- THE PROBLEM
Set down the line that contains "705x340 pixels. At" and every line after it to the end of the entries, exactly as they stand and nothing more.

- LISTED ENTRIES
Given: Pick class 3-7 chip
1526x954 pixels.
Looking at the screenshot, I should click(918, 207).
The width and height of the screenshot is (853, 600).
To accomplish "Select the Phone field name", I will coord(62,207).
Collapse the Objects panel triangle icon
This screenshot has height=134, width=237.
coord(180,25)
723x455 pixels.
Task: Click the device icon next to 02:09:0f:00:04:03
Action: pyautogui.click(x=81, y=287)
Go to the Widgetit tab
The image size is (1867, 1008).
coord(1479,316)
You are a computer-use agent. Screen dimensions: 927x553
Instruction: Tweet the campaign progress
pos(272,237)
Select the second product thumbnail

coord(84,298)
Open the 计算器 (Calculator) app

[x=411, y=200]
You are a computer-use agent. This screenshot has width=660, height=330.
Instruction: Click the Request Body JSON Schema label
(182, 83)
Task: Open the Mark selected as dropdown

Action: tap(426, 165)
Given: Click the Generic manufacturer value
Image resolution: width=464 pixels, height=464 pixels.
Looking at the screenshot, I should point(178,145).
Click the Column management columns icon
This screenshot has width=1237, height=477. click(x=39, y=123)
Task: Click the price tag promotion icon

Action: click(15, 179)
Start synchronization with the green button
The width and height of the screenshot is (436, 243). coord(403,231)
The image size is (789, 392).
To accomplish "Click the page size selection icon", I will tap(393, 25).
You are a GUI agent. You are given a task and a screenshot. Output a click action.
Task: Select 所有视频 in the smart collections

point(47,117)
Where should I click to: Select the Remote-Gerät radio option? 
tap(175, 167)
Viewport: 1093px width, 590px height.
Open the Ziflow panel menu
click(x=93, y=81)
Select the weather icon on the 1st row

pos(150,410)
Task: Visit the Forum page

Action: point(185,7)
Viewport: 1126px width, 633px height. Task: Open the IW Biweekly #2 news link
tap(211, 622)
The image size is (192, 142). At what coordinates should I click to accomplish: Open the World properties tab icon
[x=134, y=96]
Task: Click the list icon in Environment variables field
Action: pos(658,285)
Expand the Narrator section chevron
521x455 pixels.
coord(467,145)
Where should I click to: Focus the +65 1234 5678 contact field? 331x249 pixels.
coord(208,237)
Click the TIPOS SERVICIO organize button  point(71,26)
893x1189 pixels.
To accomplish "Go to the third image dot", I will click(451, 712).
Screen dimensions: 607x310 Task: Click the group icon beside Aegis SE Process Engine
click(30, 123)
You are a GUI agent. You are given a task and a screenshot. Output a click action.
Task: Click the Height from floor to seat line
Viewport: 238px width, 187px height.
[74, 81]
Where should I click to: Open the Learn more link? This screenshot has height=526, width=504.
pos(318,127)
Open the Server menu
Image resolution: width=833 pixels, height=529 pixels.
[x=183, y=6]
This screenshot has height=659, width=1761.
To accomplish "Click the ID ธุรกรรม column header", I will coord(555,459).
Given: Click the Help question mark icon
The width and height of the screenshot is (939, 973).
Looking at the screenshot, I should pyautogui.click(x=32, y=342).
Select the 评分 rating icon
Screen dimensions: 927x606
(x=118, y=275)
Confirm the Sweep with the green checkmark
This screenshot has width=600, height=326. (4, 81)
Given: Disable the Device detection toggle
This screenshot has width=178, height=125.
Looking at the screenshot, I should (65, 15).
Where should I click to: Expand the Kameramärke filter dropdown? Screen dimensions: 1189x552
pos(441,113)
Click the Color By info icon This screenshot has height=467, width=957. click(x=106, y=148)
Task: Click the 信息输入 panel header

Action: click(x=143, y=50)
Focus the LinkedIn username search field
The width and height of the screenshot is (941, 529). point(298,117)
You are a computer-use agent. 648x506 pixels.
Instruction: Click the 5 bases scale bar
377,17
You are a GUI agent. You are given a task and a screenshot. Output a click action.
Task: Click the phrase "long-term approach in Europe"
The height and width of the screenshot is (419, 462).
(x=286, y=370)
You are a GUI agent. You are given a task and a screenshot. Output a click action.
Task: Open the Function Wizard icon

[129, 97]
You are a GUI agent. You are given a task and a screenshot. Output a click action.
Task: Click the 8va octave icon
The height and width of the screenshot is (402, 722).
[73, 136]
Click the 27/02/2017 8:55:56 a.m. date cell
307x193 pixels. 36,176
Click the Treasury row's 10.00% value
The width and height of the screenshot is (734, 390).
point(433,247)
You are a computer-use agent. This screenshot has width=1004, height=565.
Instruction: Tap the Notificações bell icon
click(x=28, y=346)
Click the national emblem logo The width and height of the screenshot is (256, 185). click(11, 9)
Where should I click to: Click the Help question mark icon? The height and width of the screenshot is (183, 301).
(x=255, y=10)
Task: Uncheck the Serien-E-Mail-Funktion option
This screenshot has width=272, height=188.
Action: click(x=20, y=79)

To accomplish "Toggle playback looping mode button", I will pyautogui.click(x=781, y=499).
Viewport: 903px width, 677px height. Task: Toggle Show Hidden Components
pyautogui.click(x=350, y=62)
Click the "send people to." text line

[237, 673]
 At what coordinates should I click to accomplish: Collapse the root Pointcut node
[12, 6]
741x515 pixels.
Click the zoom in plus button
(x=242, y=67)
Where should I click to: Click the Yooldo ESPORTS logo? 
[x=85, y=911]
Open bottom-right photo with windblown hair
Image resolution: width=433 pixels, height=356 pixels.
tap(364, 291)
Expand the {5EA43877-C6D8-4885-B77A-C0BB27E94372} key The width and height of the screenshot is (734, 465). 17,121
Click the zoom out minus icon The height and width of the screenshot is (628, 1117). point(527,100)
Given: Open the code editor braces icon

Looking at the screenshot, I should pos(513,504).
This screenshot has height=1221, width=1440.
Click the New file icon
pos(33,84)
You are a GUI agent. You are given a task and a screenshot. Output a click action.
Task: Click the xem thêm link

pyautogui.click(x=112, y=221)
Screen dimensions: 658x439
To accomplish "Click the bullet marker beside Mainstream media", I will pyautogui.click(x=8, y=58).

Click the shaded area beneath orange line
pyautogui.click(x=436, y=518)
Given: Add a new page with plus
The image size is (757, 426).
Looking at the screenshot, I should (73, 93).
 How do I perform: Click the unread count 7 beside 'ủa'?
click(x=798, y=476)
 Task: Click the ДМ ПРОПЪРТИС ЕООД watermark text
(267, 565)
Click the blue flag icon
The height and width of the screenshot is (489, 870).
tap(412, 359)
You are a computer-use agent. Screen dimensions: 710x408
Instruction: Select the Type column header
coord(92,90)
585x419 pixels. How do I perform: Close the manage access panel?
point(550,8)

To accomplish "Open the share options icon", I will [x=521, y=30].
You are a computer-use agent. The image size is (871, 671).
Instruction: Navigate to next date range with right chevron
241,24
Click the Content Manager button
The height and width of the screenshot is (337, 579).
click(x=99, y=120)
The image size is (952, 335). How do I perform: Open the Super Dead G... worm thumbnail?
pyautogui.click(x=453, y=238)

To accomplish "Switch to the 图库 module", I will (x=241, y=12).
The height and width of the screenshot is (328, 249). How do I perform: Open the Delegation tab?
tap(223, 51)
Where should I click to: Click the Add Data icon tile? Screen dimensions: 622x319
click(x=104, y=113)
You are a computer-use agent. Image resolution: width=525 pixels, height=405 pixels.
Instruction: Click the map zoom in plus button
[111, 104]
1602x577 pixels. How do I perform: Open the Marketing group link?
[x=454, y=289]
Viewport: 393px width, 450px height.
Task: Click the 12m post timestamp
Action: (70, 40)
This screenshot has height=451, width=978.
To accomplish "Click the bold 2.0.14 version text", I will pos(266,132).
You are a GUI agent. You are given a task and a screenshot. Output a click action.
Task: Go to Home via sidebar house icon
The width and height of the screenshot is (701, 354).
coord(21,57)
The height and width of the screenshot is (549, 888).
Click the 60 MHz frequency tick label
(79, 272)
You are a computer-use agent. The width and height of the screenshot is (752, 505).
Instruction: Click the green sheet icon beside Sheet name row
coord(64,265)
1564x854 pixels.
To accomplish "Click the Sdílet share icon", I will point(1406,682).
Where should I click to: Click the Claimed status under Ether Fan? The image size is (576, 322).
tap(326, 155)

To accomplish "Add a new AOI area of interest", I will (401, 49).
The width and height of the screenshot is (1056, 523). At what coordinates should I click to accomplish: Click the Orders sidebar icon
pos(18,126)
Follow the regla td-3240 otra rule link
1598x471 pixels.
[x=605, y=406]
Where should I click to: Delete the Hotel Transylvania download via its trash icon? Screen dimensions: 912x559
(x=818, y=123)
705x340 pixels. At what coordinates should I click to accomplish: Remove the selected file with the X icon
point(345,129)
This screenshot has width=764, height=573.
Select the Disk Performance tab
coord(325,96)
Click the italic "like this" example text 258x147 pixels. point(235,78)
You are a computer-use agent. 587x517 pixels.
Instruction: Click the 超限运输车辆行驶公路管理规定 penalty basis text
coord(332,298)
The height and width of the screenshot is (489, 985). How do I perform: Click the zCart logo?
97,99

- TASK RESULT
705x340 pixels. At what coordinates should I click to accomplish: Remove the selected file with the X icon
point(345,129)
This screenshot has width=764, height=573.
Select the Disk Performance tab
coord(325,96)
Click the italic "like this" example text 258x147 pixels. point(235,78)
You are a computer-use agent. 587x517 pixels.
Instruction: Click the 超限运输车辆行驶公路管理规定 penalty basis text
coord(332,298)
The height and width of the screenshot is (489, 985). How do I perform: Click the zCart logo?
97,99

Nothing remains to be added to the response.